One of the factors that make Pseudomonas aeruginosa lethal is the Type VI Secretion System (T6SS). This secretory system assembles within Pseudomonas aeruginosa, and, when in contact with other cells, uses a contractile molecular mechanism to inject toxins into them. Although in the last decade a great advance has been made in our knowledge about Pseudomonas aeruginosa T6SS, and its relevance in bacterial competition and pathogenesis, the identities and functions of the vast majority of toxins secreted by T6SS are still unknown.
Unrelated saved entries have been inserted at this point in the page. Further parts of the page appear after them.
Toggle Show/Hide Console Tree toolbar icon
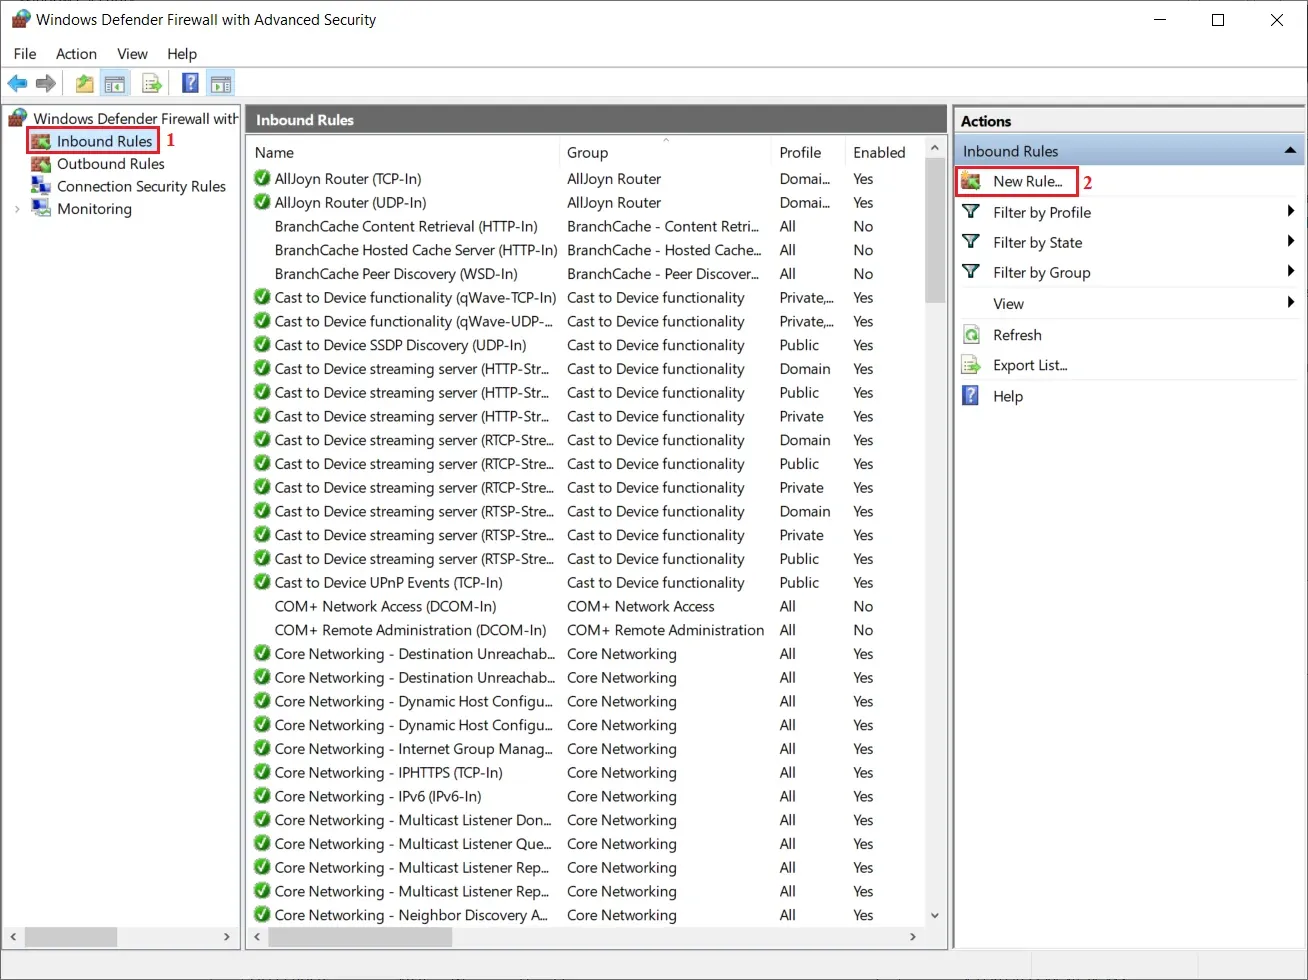 [116, 84]
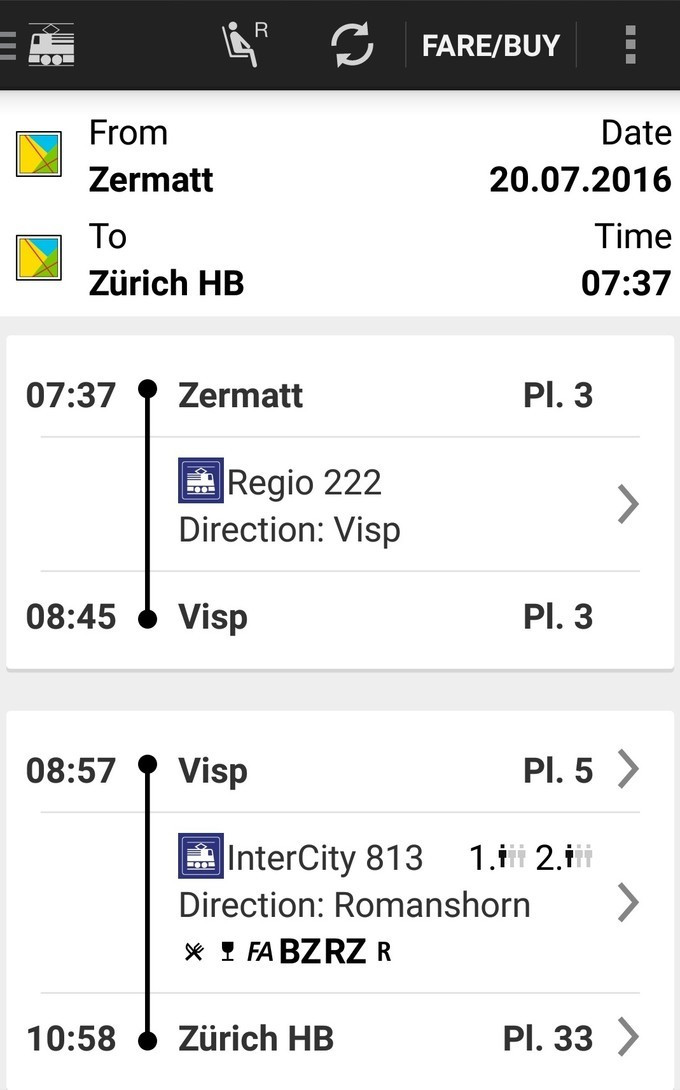Tap the InterCity 813 train icon
680x1090 pixels.
coord(200,857)
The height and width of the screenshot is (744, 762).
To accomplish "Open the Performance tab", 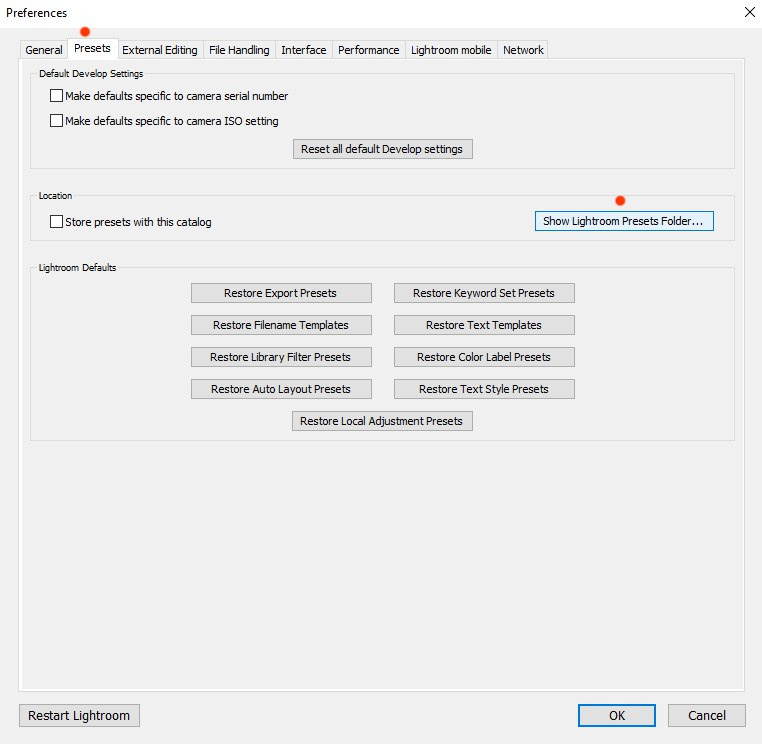I will tap(368, 50).
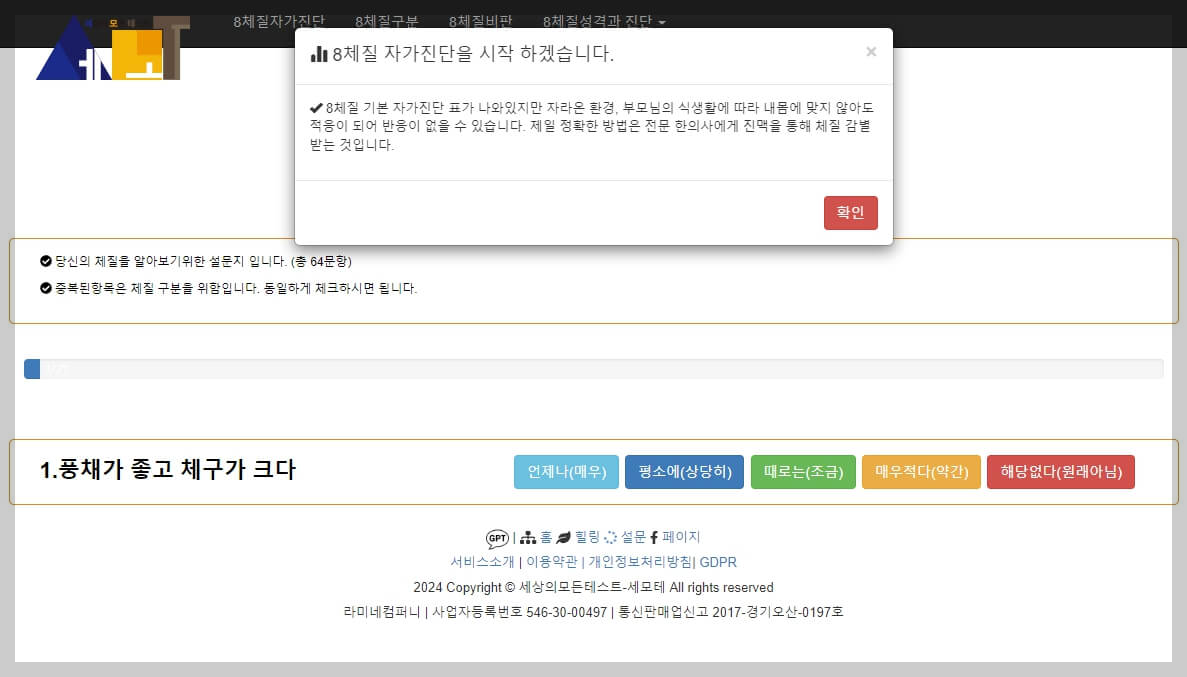Click the GDPR link in the footer
Screen dimensions: 1187x677
point(719,562)
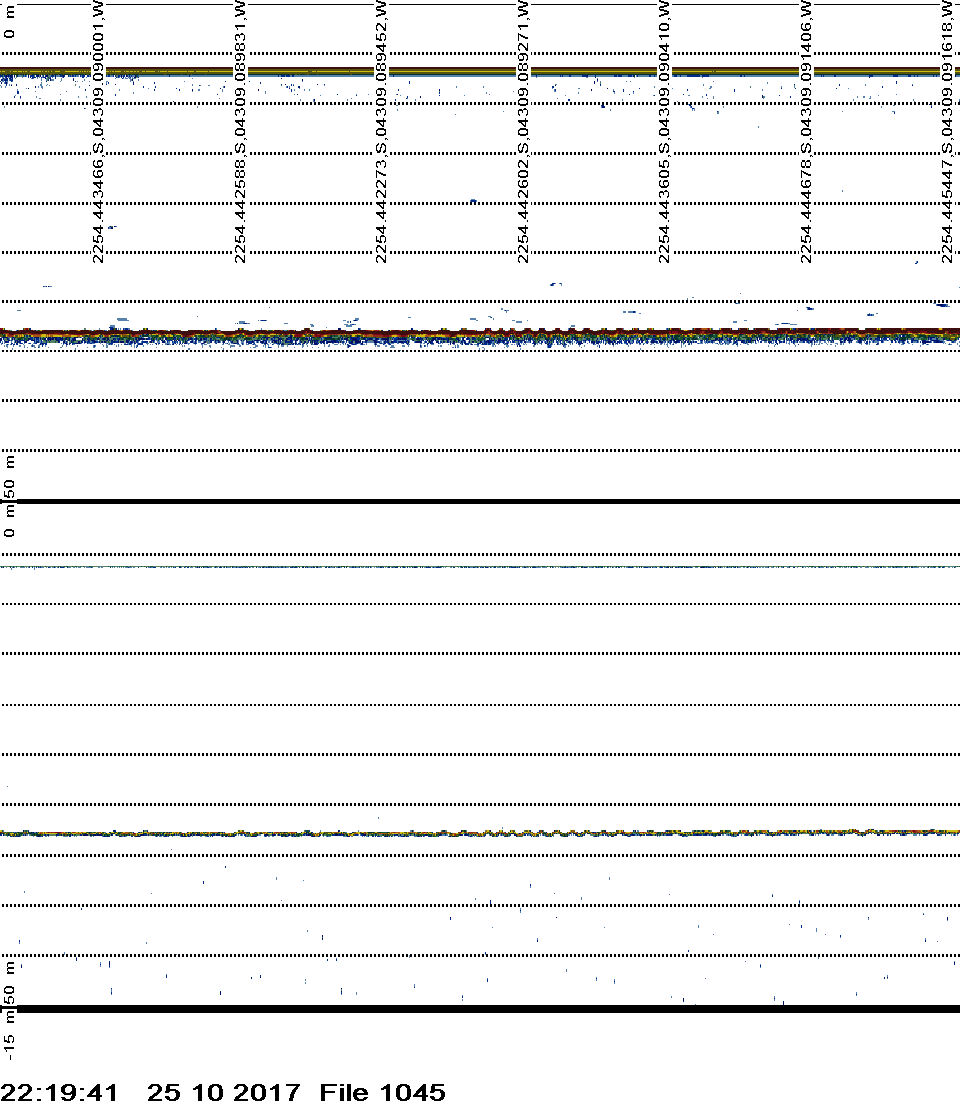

An international research team from the Institute of Biofisika (CSIC-UPV / EHU) led by David Albesa, has identified for the first time several toxins secreted by T6SS, among which is Tse8. This discovery may have effects on the future development of antibiotics. In the words of David Albesa, “The development of new antibiotics can be significantly facilitated if the biology of the causative agents is better understood. In this sense, Tse8 causes cell death in other bacteria in its environment, so deciphering the mechanism of action at the molecular level of this toxin could help to develop innovative strategies to combat pathogenic bacteria ”.
The work has been published in the prestigious Journal of Structural Biology.